この間から見ているチャタテというのはこんな虫です。「原色昆虫大図鑑III」によると、もともと食藻性、食菌性なので、我々の生活と直接関係しない虫なのですが、屋内生息の種には書物の糊や貯蔵食品を食べる害虫もいるとのことです。
これはたぶん♂の方です。♀も模様は同じなのですが、少し大きく、腹部末端が違っています。
こちらがその♀だと思われる個体です。
大きさは♂が前翅長5.2mm、♀が5.9mmでした。これが本当にスジチャタテかどうかを検索表で調べてみました。用いた検索表は次の論文に載っています。
富田康弘、芳賀和夫、「日本産チャタテムシ目の目録と検索表」、菅平研報12、35 (1991). (こちらからダウンロードできます)
まず、この個体がチャタテ科に属しているかどうかは次の検索表で確かめることができます。
ここでは詳細は省略し、次に載せる写真に項目の番号を入れておきましたので、参照しながら見てください。次にチャタテ科の種への検索をしてみます。
問題はこの検索表の⑩です。ここでいつも引っかかってしまいます。⑩の最初の項目は小顎髭の末端節の長さに関するものです。まず♂についてその部分の写真を載せます。
消毒用アルコールにつけたまま撮影しているので、ちょっとぼやっとしていますが、小顎髭はよく分かります。この長さと幅の比を測ってみると2.7になりました。次に触角の長さを測ってみます。
アルコールに漬ける前の写真を用いて測ってみました。節数を数えると13節みたいなので、おそらく切れてはいないと思います。ImageJの折れ線ツールで測ると、向かって右側は前翅長の1.59倍、左側は1.62倍になります。ところで、⑩を見ると、小顎髭の長さも触角の長さもともに⑩'に該当しそうですが、そちらを選ぶとその先ですぐに行きづまってしまいます。おそらく、⑩で合っていると思うのですが、ここが最大の悩みどころです。
そこで、この辺りに関して他の論文も調べてみました。
H. Okamoto, "Die Psociden Japans", Trans. Sap. Nat. Hist. Soc. 2, 114 (1907). (ここで読むことができます)

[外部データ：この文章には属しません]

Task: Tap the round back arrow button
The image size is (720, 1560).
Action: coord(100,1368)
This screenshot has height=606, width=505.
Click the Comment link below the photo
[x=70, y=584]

C. N. Smithers, "Keys to the Families and Genera of Psocoptera (Arthropoda: Insecta)", Tech. Rep. Aust. Museum No. 2, (1990). (ここからpdfがダウロード可能です)

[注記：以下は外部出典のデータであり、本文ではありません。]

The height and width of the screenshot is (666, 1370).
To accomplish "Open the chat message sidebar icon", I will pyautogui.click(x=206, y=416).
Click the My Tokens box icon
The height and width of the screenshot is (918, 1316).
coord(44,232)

上の論文にはスジチャタテ Psococerastis tokyoensisについて詳細に書かれています。スジチャタテなので、⑩に該当するはずなのですが、触角の長さについては♂で1.4倍、♀は1.23倍と書いてあり、検索表では⑩'に該当してしまいます。また、下の論文にはオーストラリアの種についての属の検索表が載っていて、その中で小顎髭の長さについてはPsococerastis属では幅の2.6-2.8倍、その他の属については3.5-4.5倍となっていて、富田氏の論文と数字がかなり違っています。オーストラリアと日本では属している種が異なるので何とも言えませんが、この辺りの数字についてはもう少し検討が必要な気がしてきました。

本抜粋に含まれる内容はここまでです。